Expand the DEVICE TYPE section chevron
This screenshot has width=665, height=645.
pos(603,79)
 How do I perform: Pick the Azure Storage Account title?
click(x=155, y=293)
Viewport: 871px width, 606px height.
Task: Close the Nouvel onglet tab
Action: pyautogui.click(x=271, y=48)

________

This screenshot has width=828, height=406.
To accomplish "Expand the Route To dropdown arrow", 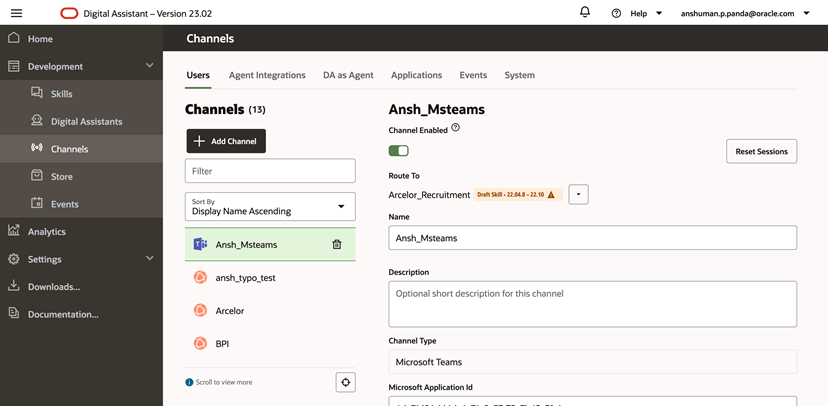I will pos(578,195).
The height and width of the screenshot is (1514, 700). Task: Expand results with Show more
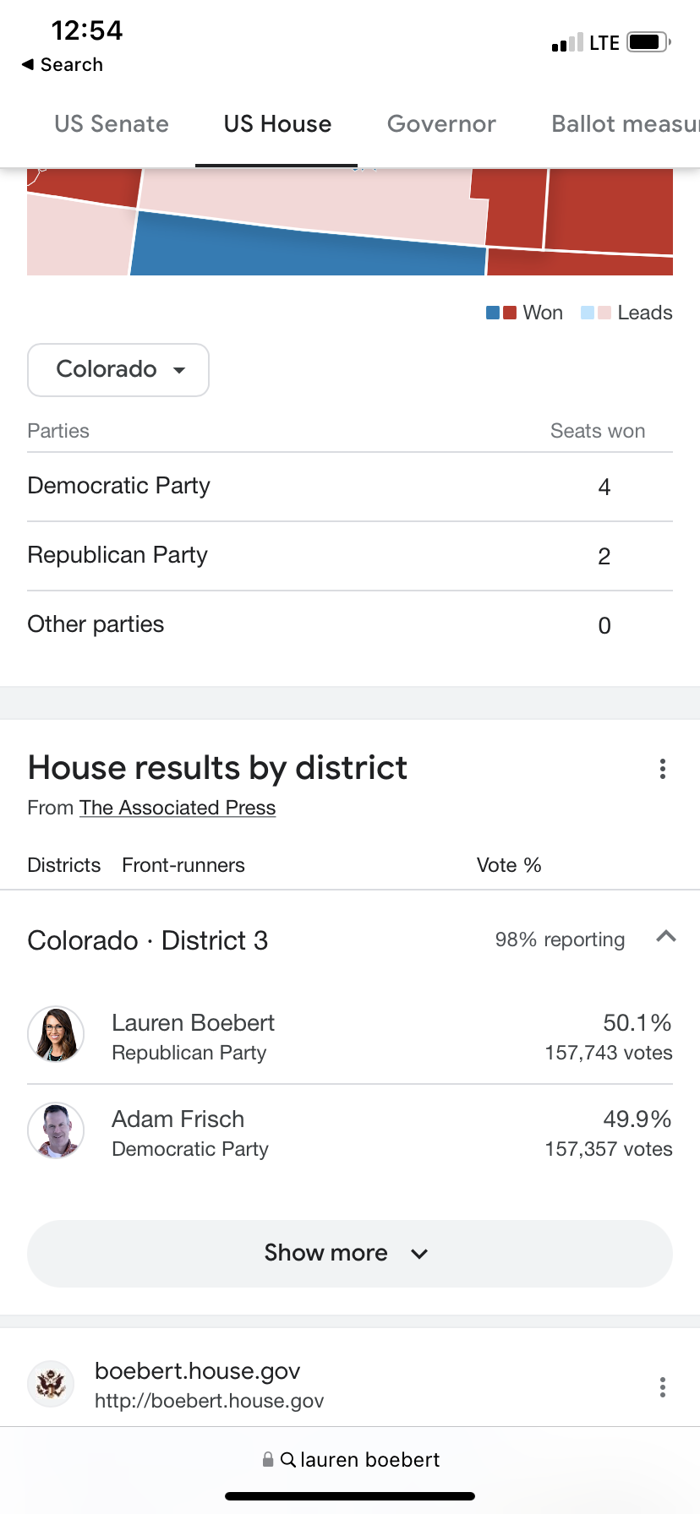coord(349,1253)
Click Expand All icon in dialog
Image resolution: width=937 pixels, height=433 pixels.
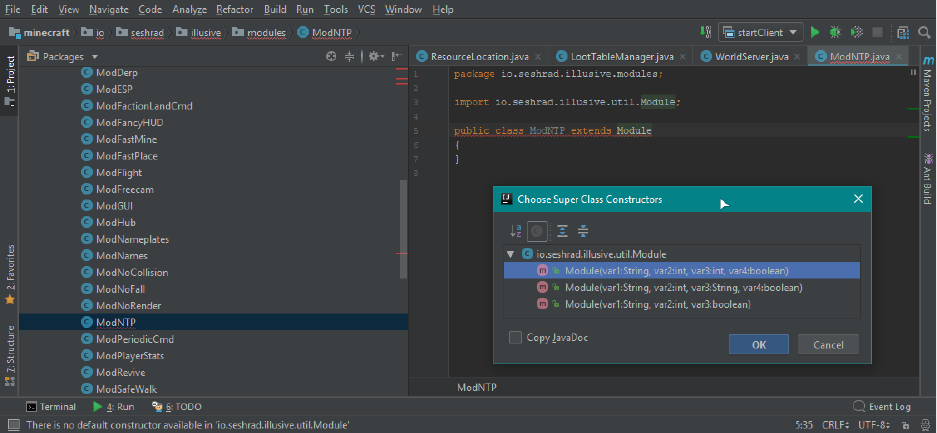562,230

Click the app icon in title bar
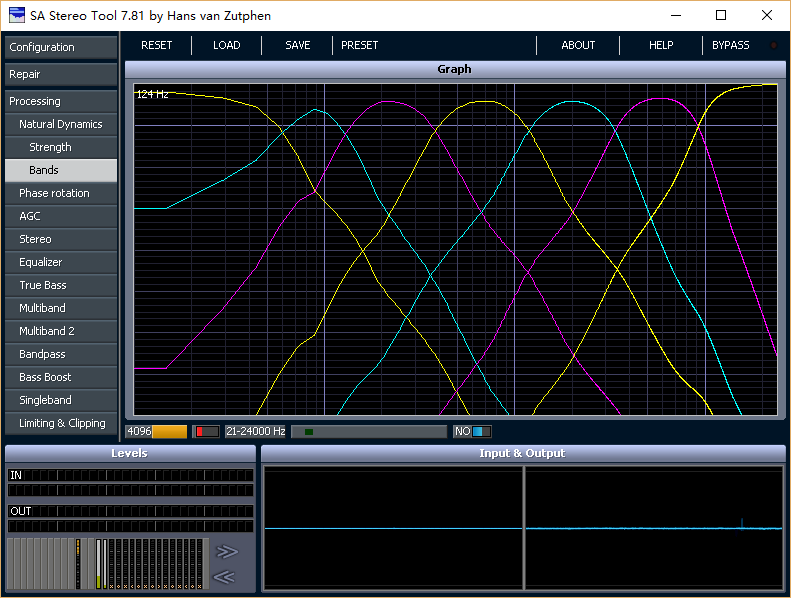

________

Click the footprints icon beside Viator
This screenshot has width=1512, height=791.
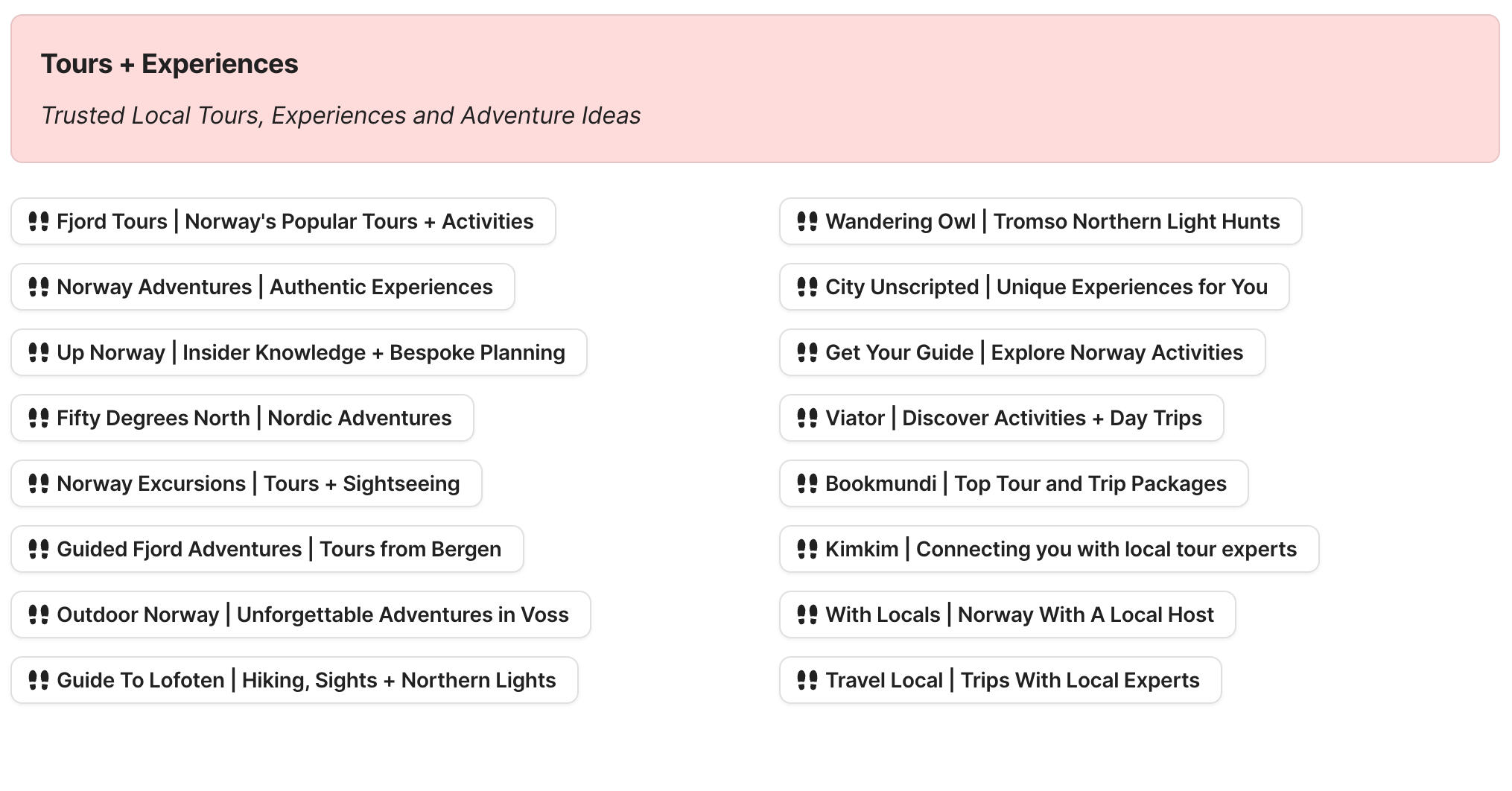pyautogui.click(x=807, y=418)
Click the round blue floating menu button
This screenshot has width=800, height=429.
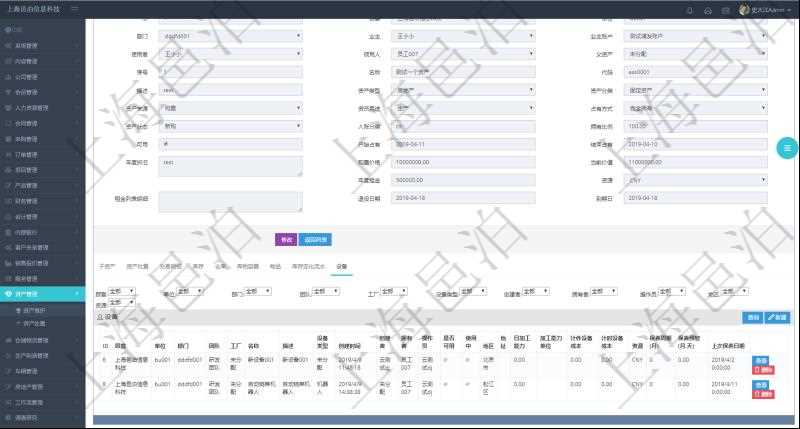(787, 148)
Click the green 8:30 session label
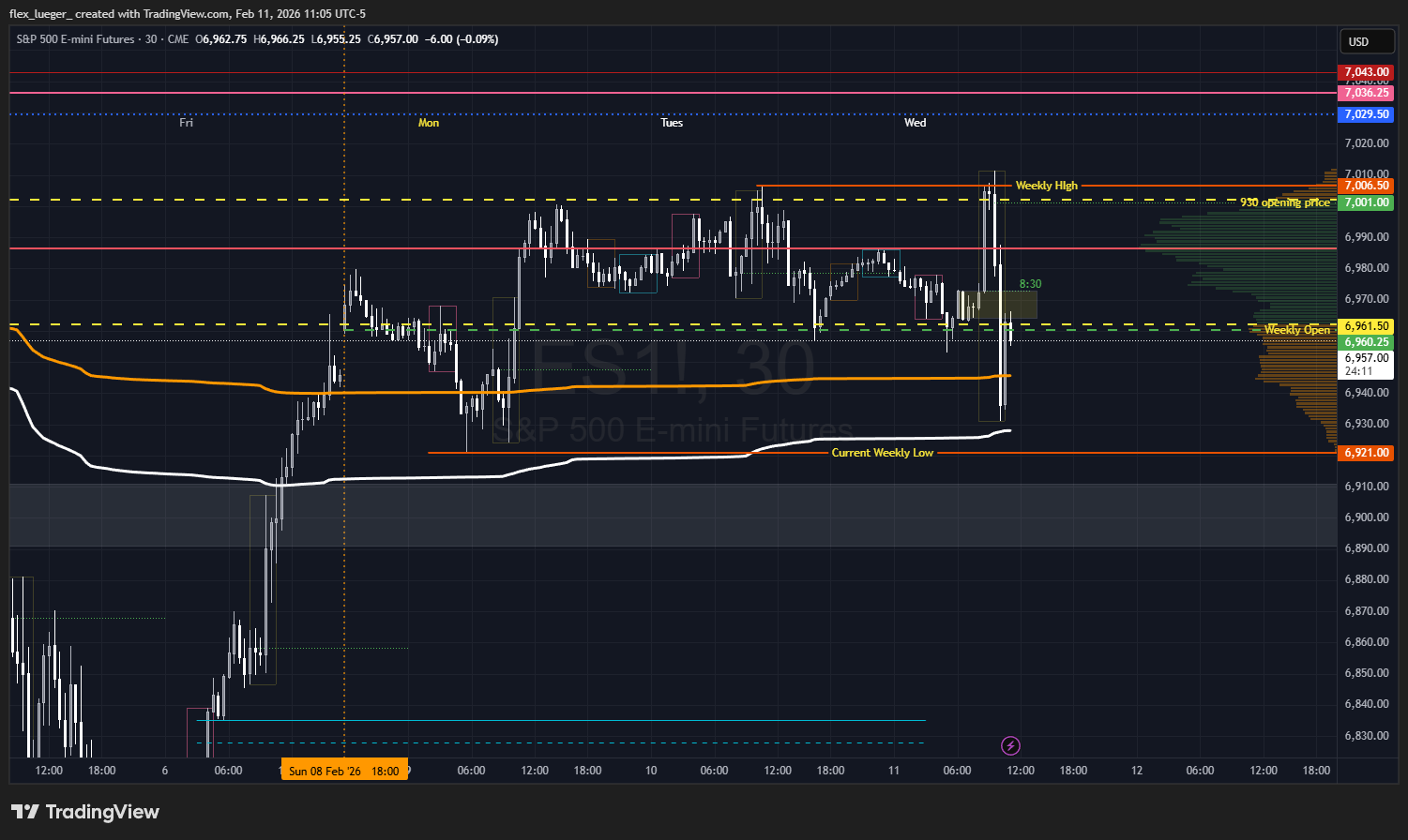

________

» **PROBLEM REQUIREMENTS**: An exact copy is needed. It runs from the line above containing "This screenshot has width=800, height=429." down to the line containing "Click the green 8:30 session label", both included, with no pictures.

» **ANSWER SPACE**:
This screenshot has width=800, height=429.
(787, 148)
Click the green 8:30 session label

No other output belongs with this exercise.